What the task asks:
Present the listing lines as a Markdown table with the columns Row and Line, starting at the line containing "Task: Collapse the" and ending at the line containing "Action: 869,128", with both included. Give each line a numbered row, skip blank lines, and leave the pictures out.
-- Begin --
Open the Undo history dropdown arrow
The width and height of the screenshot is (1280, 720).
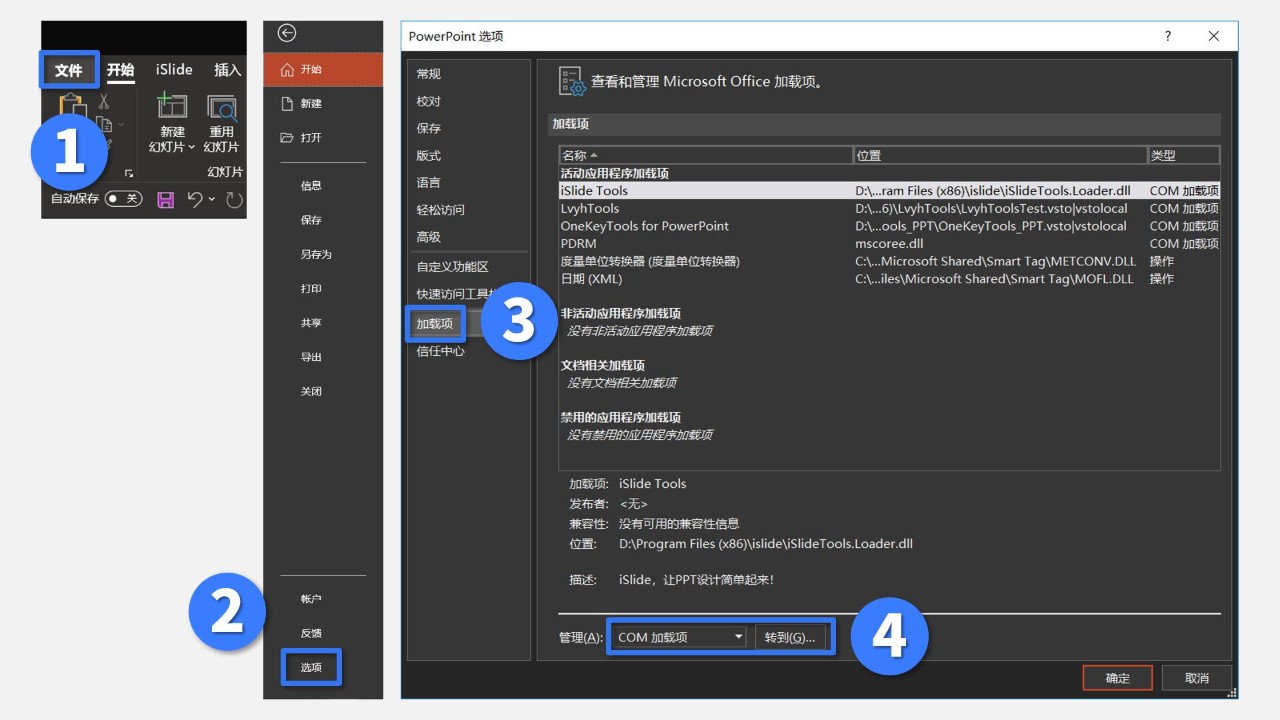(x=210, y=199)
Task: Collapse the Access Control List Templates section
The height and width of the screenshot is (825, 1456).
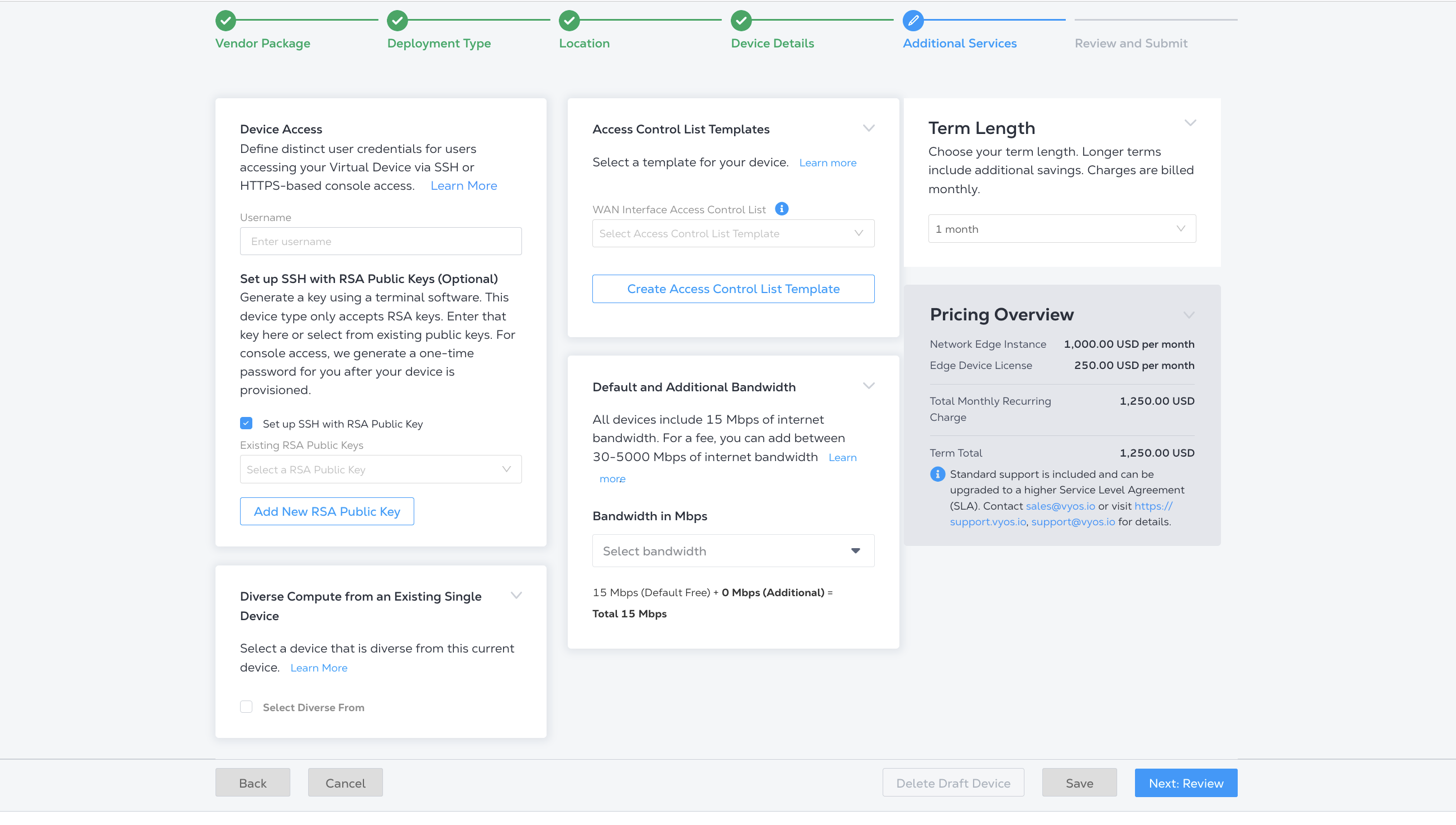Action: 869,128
-- End --
-- Begin --
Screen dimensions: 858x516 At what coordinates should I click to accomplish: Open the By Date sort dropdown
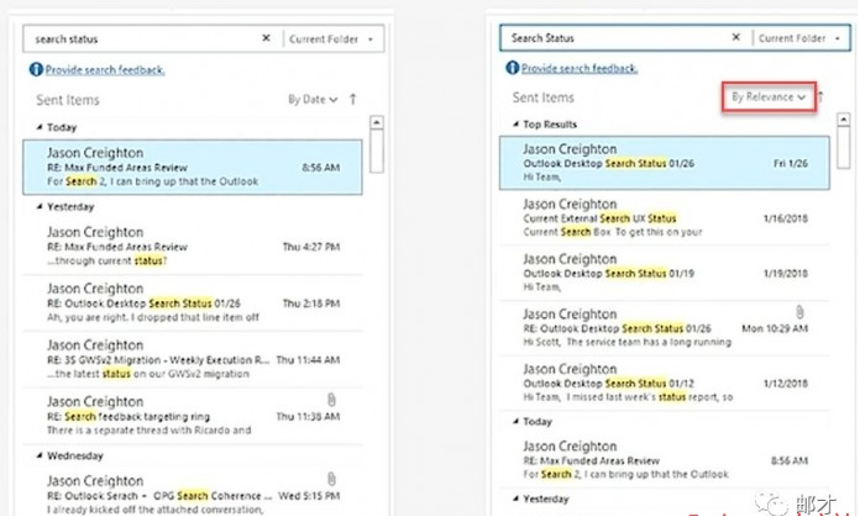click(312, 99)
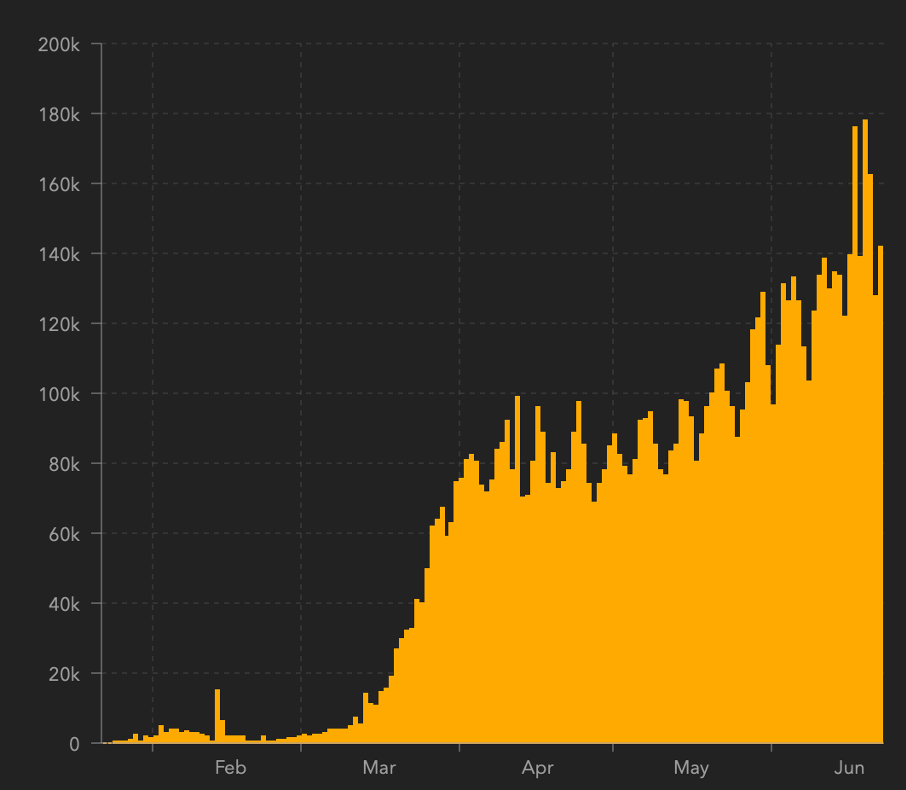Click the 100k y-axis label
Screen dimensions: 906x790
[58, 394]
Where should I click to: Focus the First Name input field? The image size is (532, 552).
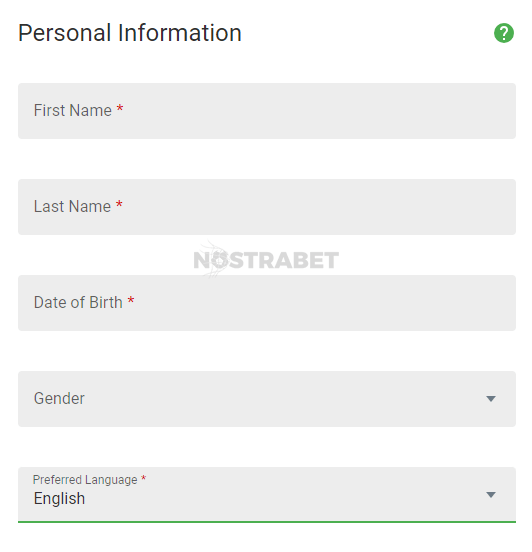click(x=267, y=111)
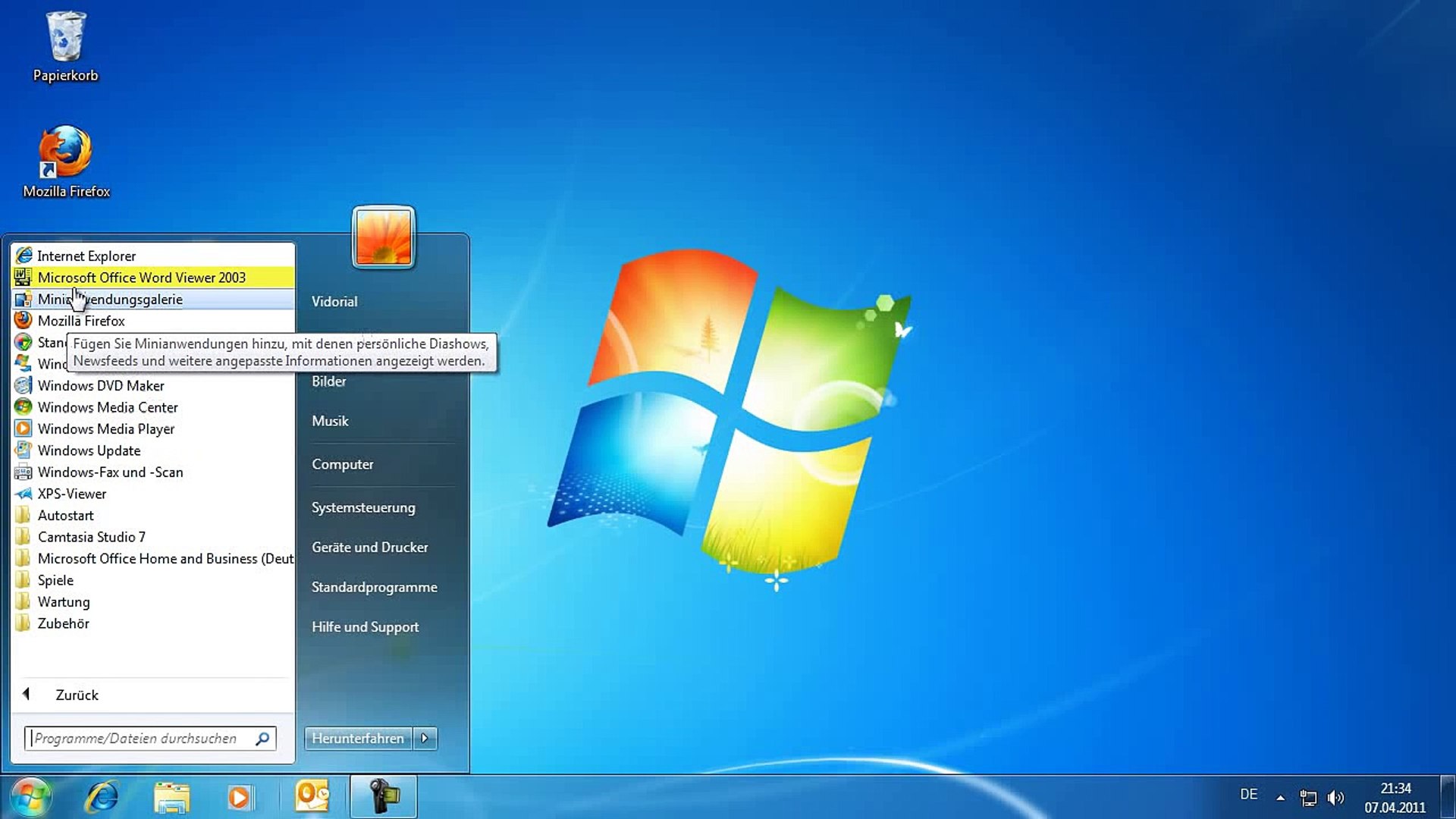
-- End --
Output for this task:
| Row | Line |
|---|---|
| 1 | Task: Collapse the Access Control List Templates section |
| 2 | The height and width of the screenshot is (825, 1456). |
| 3 | Action: 869,128 |